WHAT TO WORK ON:
From the records, return each line that has the word "evästeet" in it.

INFORMATION:
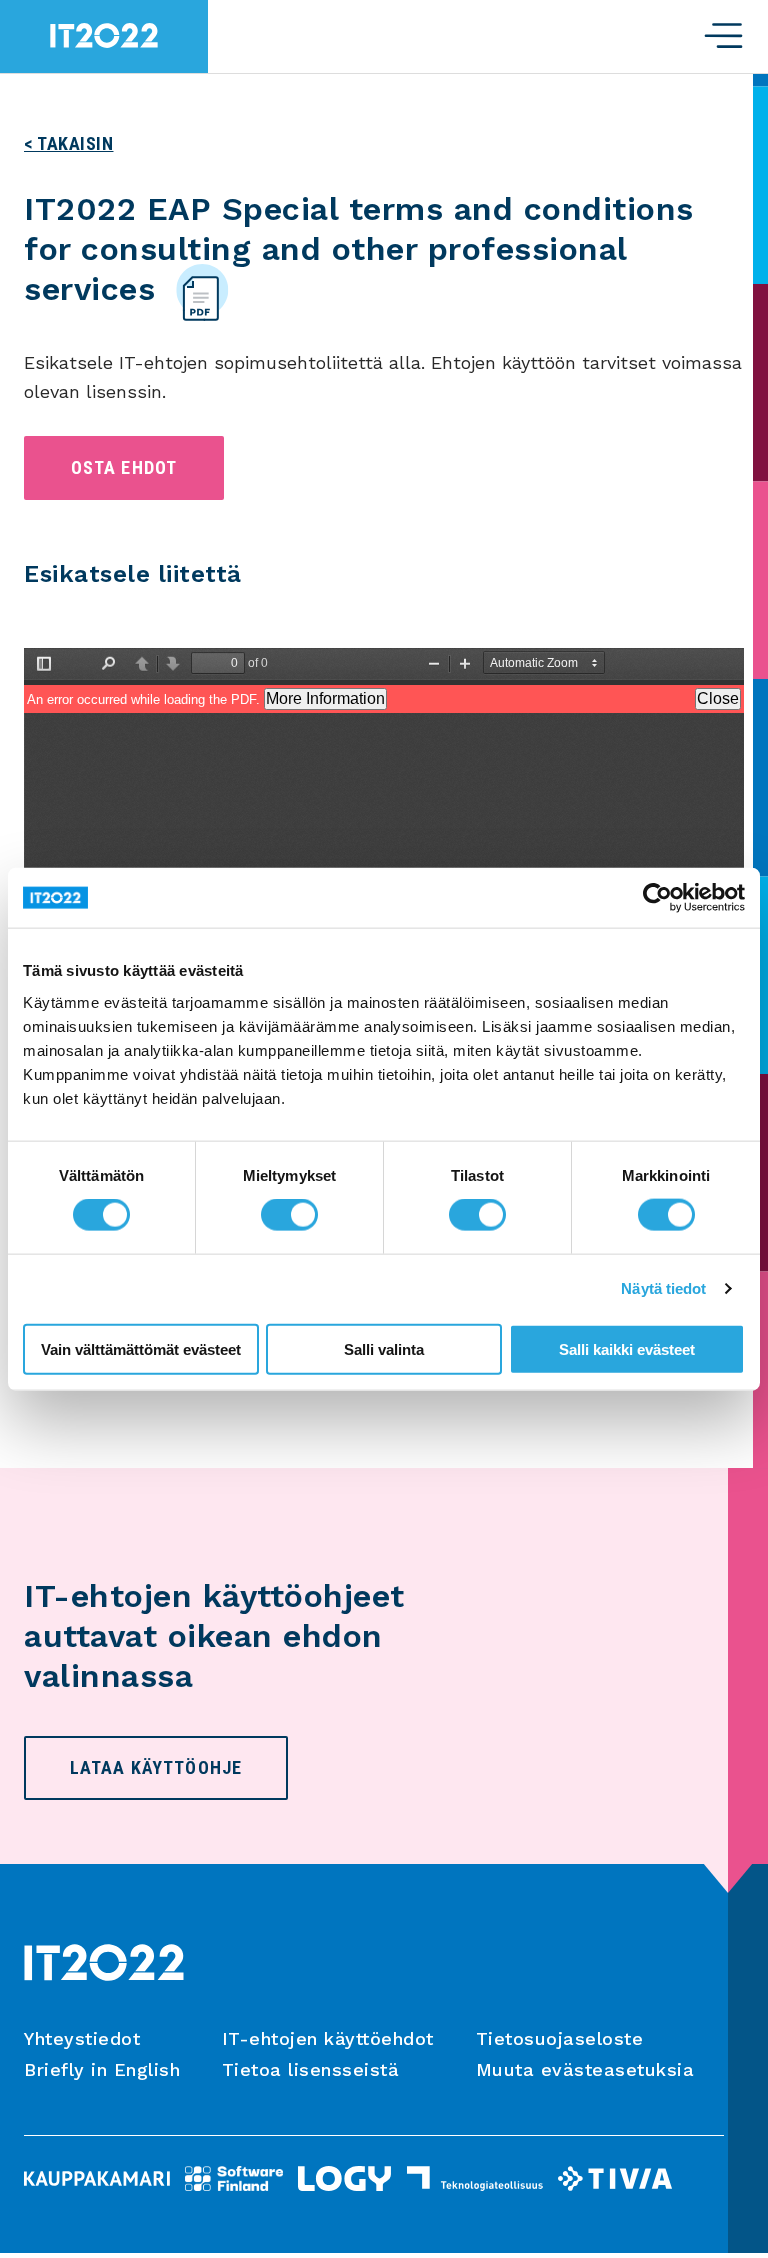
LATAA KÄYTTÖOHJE (156, 1767)
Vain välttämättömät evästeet (141, 1348)
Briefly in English (102, 2069)
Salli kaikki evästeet (627, 1348)
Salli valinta (384, 1348)
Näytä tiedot (663, 1288)
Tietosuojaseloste (560, 2038)
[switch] (289, 1215)
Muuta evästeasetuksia (585, 2069)
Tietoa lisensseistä (311, 2069)
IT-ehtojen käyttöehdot (328, 2038)
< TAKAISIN (69, 143)
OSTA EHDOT (124, 467)
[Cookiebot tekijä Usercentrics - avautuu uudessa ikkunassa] (657, 898)
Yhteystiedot (82, 2038)
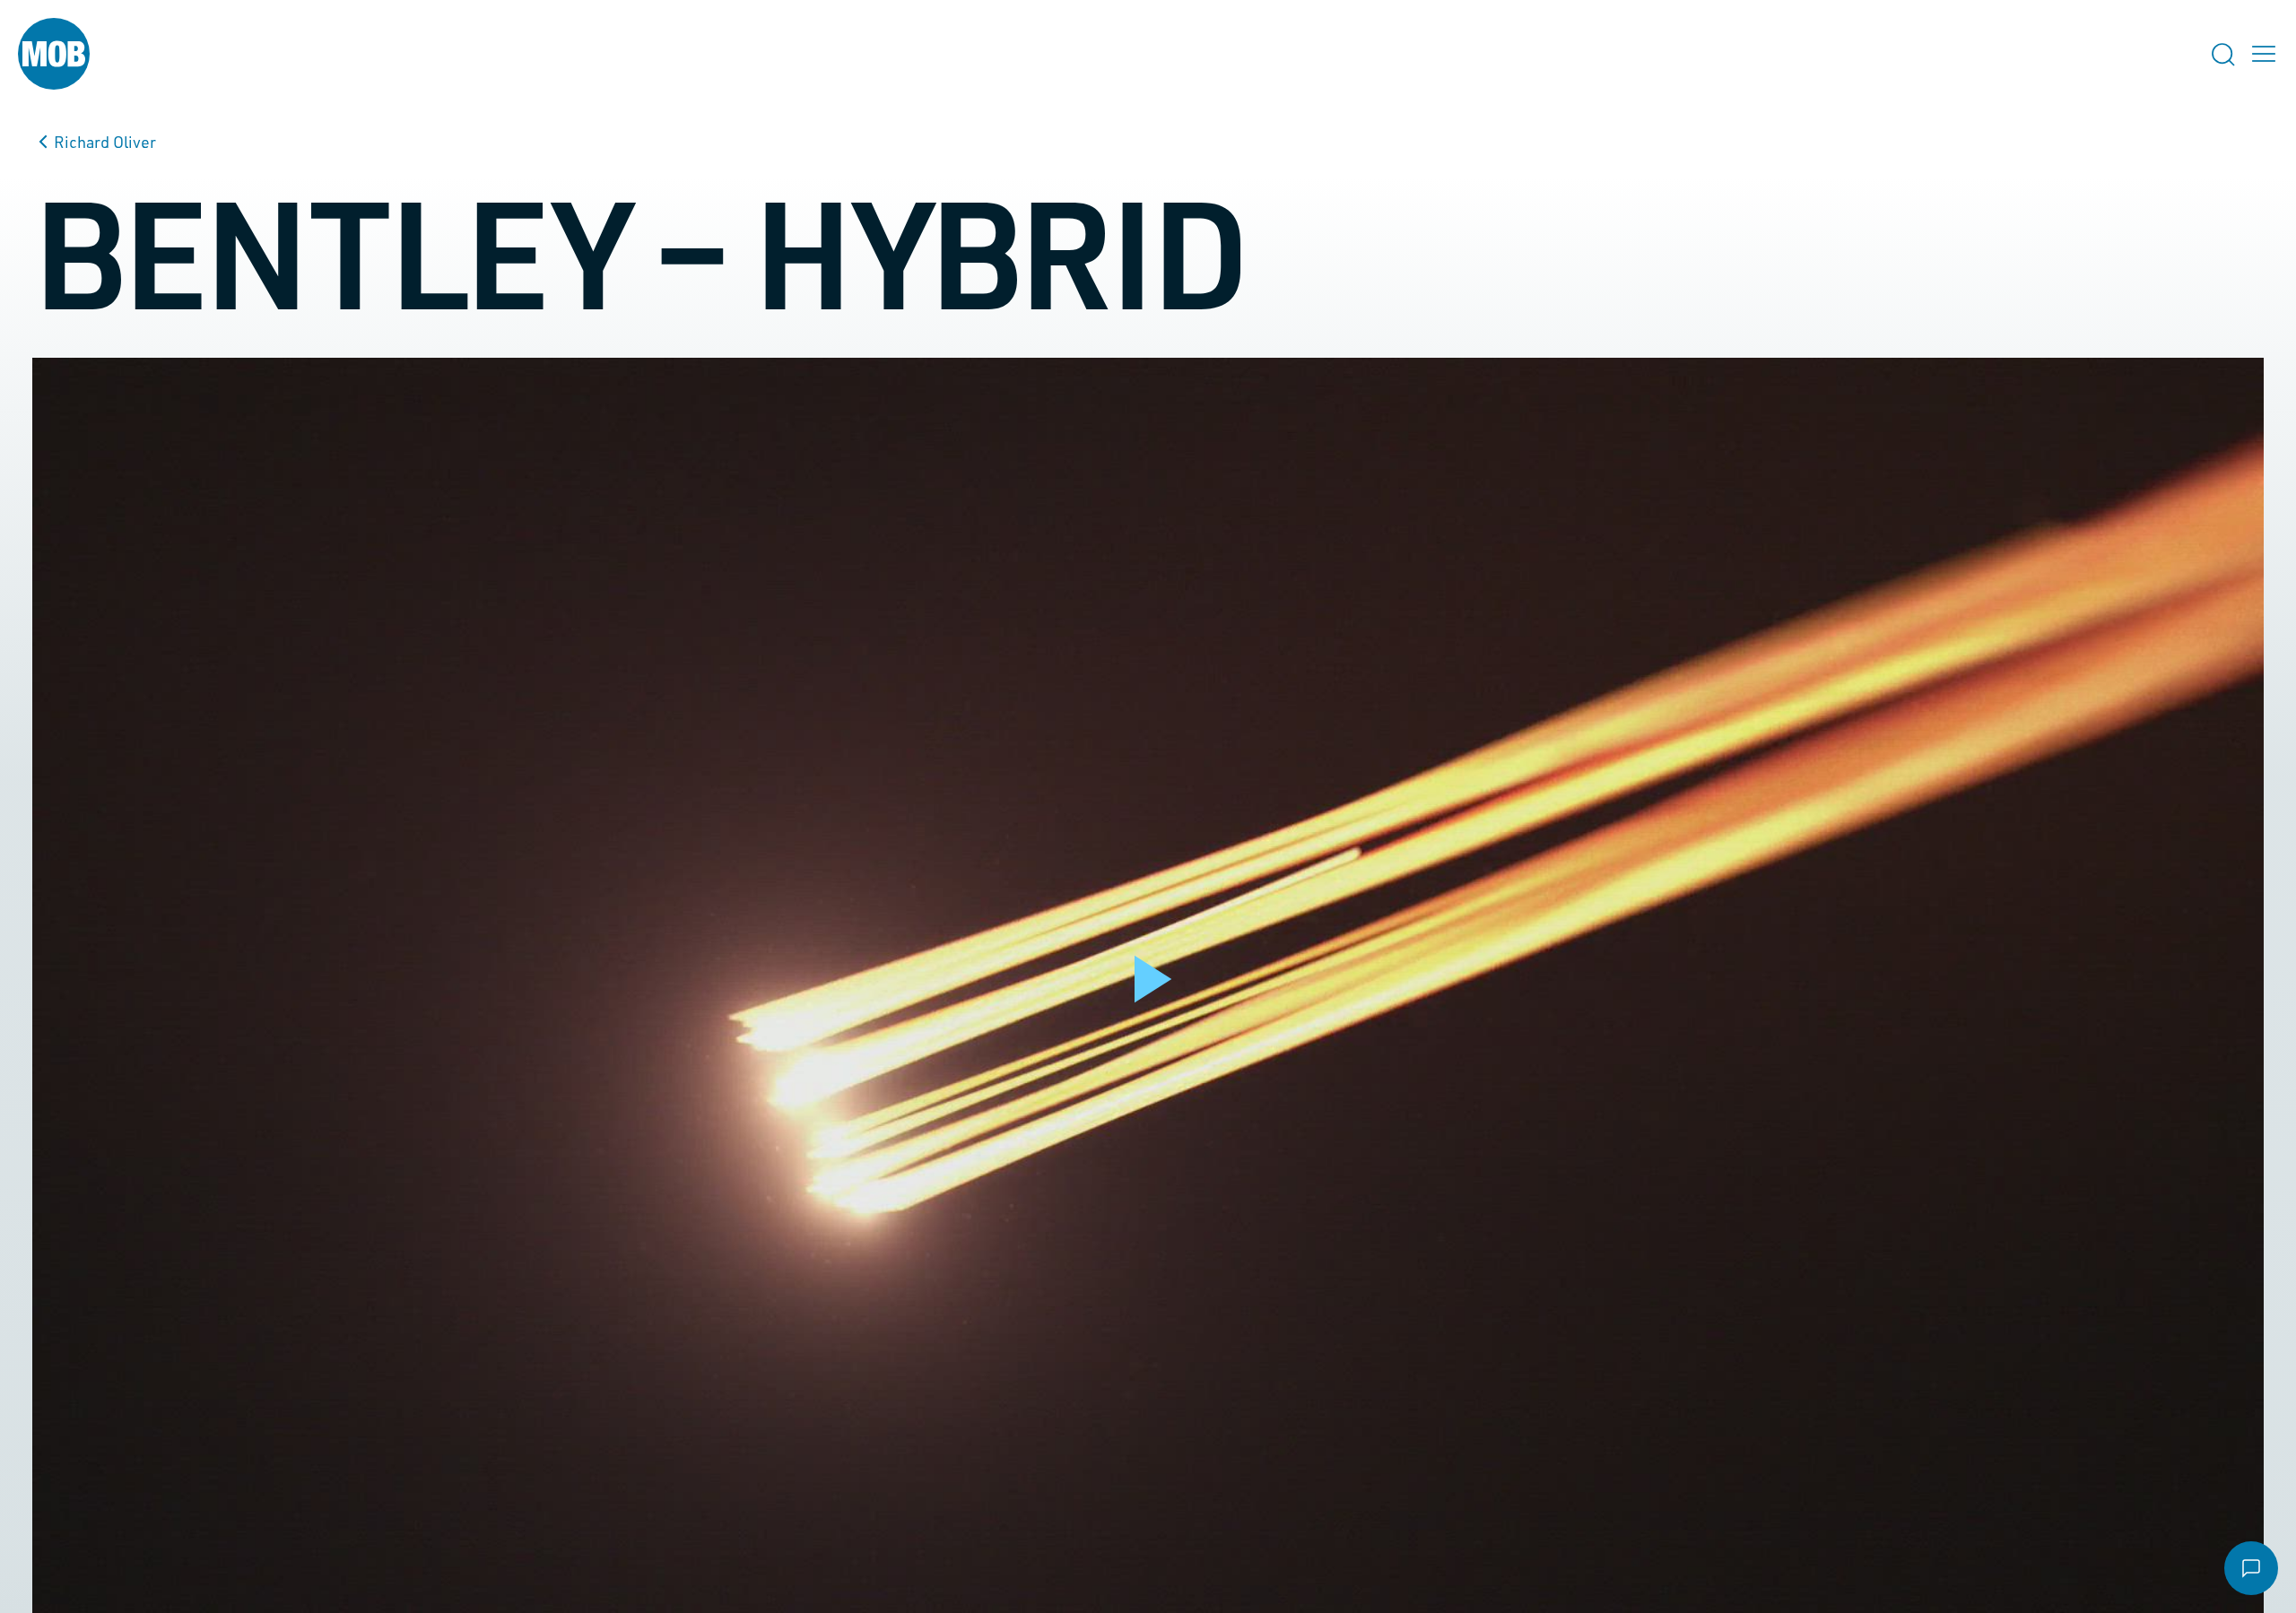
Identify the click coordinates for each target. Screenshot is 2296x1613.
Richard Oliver (105, 142)
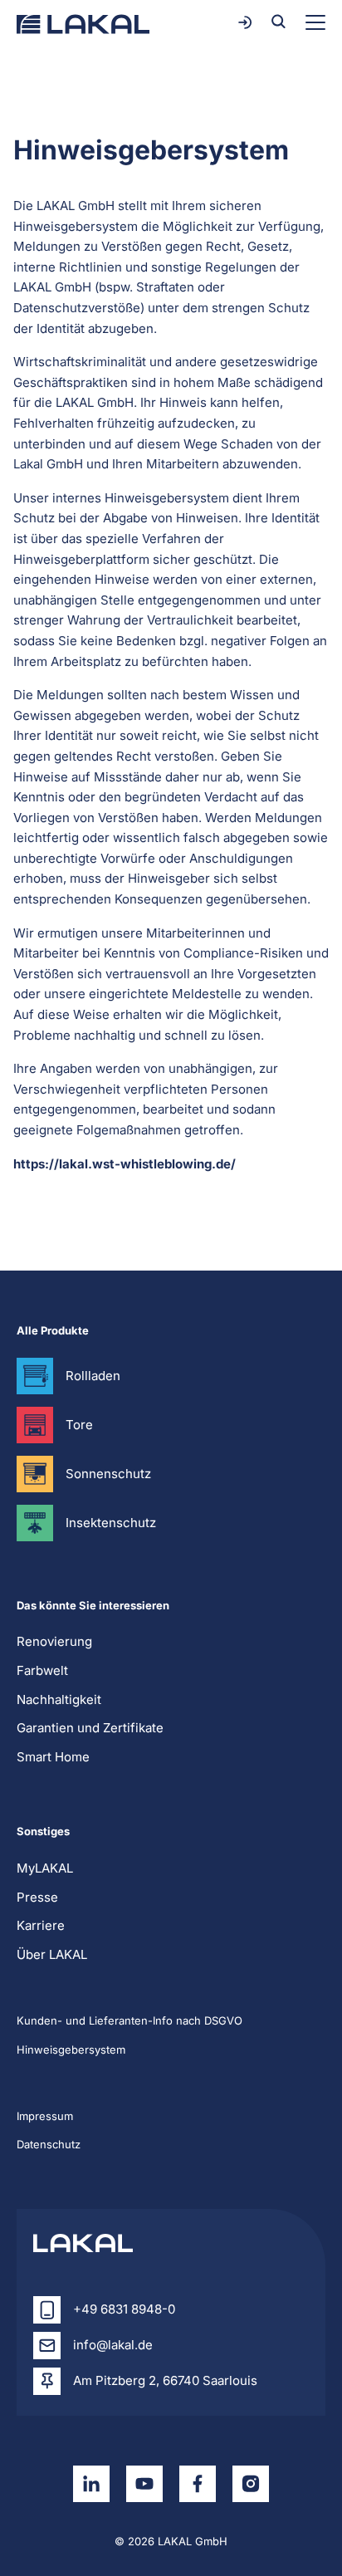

EXERCISE OUTPUT:
Vain välttämättömät evästeet (141, 1348)
Salli kaikki evästeet (627, 1348)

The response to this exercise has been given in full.